We are planning to demolish our existing porch due to subsidence, and is planning to put a new replacment porch. 

 

The design of the new replacement porch will follow the exact requirements outlined for permitted development ( <3m2 in area, less than 3m in height, our house is no where near a boundary of a highway), however, it will follow a relatively modern design ( brick wall with a glass entrance door set), rather than the traditional edwardian porch that was in place. ( our property is an edwardian property).

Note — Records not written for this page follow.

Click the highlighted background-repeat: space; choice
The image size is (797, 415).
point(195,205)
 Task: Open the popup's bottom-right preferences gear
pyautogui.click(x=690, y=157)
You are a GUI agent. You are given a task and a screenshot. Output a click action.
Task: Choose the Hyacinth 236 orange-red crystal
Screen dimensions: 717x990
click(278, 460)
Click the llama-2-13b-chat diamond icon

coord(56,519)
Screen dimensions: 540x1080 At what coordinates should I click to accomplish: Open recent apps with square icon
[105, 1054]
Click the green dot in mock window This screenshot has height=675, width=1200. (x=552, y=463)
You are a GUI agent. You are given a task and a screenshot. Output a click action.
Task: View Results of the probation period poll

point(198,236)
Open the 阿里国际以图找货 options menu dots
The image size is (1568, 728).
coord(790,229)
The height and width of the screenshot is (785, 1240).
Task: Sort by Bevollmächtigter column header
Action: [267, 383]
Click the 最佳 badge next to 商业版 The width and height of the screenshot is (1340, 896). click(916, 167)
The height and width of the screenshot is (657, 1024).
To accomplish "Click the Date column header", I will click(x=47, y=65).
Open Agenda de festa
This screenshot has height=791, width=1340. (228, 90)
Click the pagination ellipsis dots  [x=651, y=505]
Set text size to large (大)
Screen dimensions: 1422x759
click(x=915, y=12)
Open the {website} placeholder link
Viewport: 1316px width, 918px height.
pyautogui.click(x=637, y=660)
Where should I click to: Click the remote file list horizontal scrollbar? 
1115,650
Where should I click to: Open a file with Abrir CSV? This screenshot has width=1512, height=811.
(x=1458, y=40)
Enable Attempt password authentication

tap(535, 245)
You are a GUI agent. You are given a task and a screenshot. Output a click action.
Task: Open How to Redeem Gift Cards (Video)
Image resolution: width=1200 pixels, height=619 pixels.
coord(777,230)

Please see attached old and new proposed porch. 

 

From what I know, as long as the porch falls within permitted development, then we should be able to go ahead and start the building work, but of course, it is always safe to get a certificate of lawfulness.

 

We had done an extensive renovation and had obtained all planning permission and permitted development consent from the council prior to us starting work - from our experience of dealing with the council, we realized that the planning officers are extremely conservative in our council ( we have had a previous submission for permitted development for the loft refused based on their opinion that our glass pane is too big!)

 

I worry that, shall we were to submit for permitted development with the council, we could get rejected again for some silly reason, and that would meant a lot of pushback to our project schedule in completing the renovation, and moreover making it hard to build the porch design that we like, even though it complete falls under the permitted development guidelines. 

 

Since the porch is such a relatively small thing, and given that the existing external door will still be in place behind the porch, would you say that we would need a certificate of lawfulness for this? Will this be something that would be required when we sell our property down the line? 

 

One thing worth to note - our area is subject to consultation to become a conservation area, so it might also be worth to get the certificate in case it does become a conservation area? 

 

If you were me - would you go through the trouble to submit for permitted development with the council, or just go ahead and build it? 

 

Thank you!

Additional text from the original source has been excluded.